━━ TRECHO

Pelé, cuidado com o Pelé
Criada com o objetivo de reformar as estruturas do futebol brasileiro, comissão dá a pinta de estar envolta na mesma urucubaca
Elena Landau*, Site no.com.br
22 de novembro de 2001
Criada há quatro meses com o objetivo declarado de reformar as estruturas do futebol brasileiro, a comissão de notáveis formada por Ricardo Teixeira, Pelé e o ministro Carlos Melles, dos Esportes, dá a pinta de estar envolta na mesma urucubaca que andou cercando a presidência do Senado. Claro que não é tão simples assim. Mas a comparação é irresistível.
Primeiro detonou-se Antonio Carlos Magalhães. Depois foi-se Jader Barbalho. Com a comissão de notáveis do futebol parece que está acontecendo a mesma coisa. Ricardo Teixeira mal conseguiu passar um mês sustentando a dignidade de seu novo título. Assolado pela desorganização do futebol, o pífio desempenho da seleção nas eliminatórias e soterrado por nova leva de denúncias sobre falta de transparência, acordos estranhos e contratos de gaveta, Teixeira sumiu.
Agora parece ser a vez de Pelé, acusado de lucrar US$ 700 mil num evento, jamais realizado, em benefício do grupo para o qual Pelé, desde seu histórico gol 1000, defende uma ação caridosa e assistencial radical: as criancinhas. Se o Rei pegou ou não o dinheiro, isso ainda há de ser esclarecido – embora as reportagens publicadas pela imprensa deixem pouca margem de dúvida de que há algo no mínimo estranho, não necessariamente ilegal, em todo o episódio.
O que choca é a maneira como ele se comporta diante de uma denúncia que o afeta. Não é muito diferente do que tem feito Teixeira diante das denúncias que questionam sua moralidade e sua competência. Confrontado com a investigação da Folha de S. Paulo sobre o assunto, Pelé primeiro tentou ficar quieto. Depois alegou desconhecimento do assunto – talvez o Rei ganhe tanto dinheiro que é de fato fácil esquecer de um contrato que rendeu à sua empresa US$ 700 mil – preferindo assumir o papel do idiota enganado pelos sócios. Agora, comporta-se como vítima da imprensa.
Pelé não merecia isso do próprio Pelé. Talvez o maior herói brasileiro do século passado, homem que tanto fez pelo nosso futebol e pelo orgulho nacional, o Rei deveria levar em conta seu passado e o que ele representa para o Brasil para responder as acusações que agora recaem sobre ele. Esperava-se que no mínimo ele desse explicações mais claras sobre como foi enganado no episódio. No máximo, que se comprometesse a devolver o dinheiro caso fique comprovado que ele de fato foi obtido de forma escusa. Melhor mesmo seria que ele devolvesse tudo já e entrasse na Justiça buscando ressarcimento de seus malvados sócios.

━━━━
━━ CONTEÚDO DOS DADOS

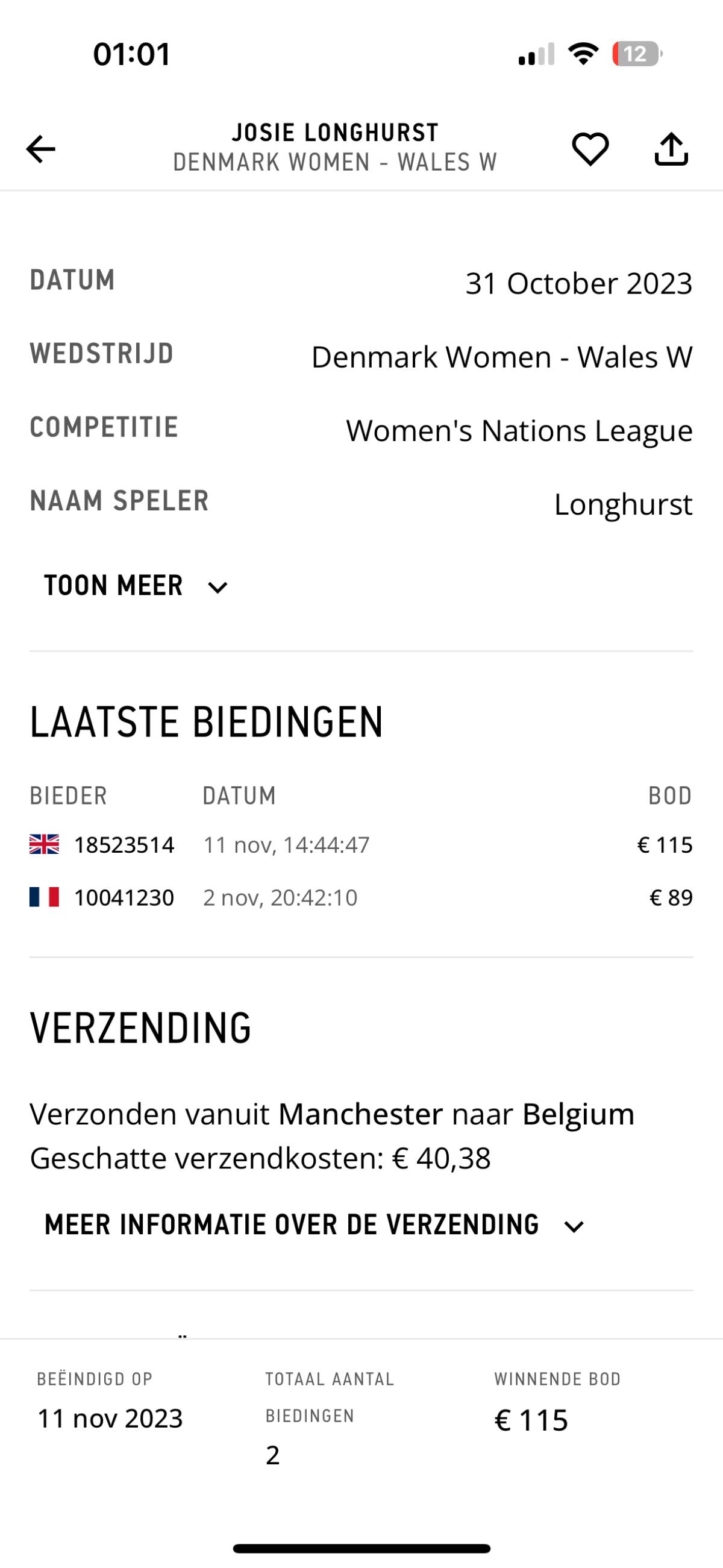
Task: Tap the 01:01 clock in status bar
Action: 131,54
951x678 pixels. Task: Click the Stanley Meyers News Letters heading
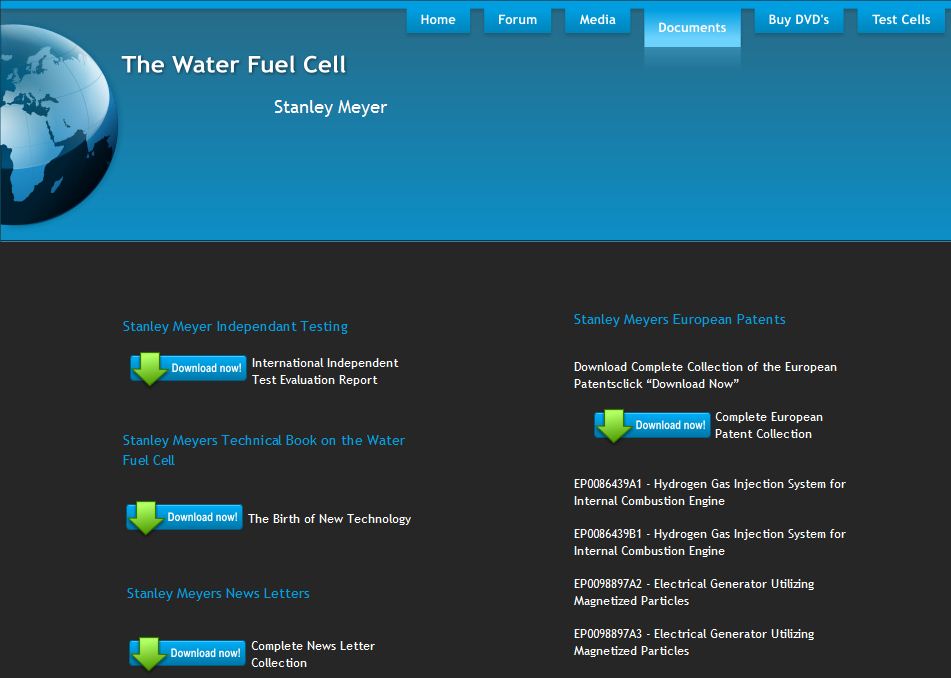[218, 593]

━━━━

▸ TAREFAS PROPOSTAS
1. Atualize o trecho de "O que choca" até "vítima da imprensa.", trocando "imprensa" por "mídia".
2. Segundo o trecho, há quantos meses a comissão de notáveis foi criada?
Por favor, baseie-se somente no trecho.

▸ RESPOSTAS ESPERADAS
1.
O que choca é a maneira como ele se comporta diante de uma denúncia que o afeta. Não é muito diferente do que tem feito Teixeira diante das denúncias que questionam sua moralidade e sua competência. Confrontado com a investigação da Folha de S. Paulo sobre o assunto, Pelé primeiro tentou ficar quieto. Depois alegou desconhecimento do assunto – talvez o Rei ganhe tanto dinheiro que é de fato fácil esquecer de um contrato que rendeu à sua empresa US$ 700 mil – preferindo assumir o papel do idiota enganado pelos sócios. Agora, comporta-se como vítima da mídia.

2. Há quatro meses.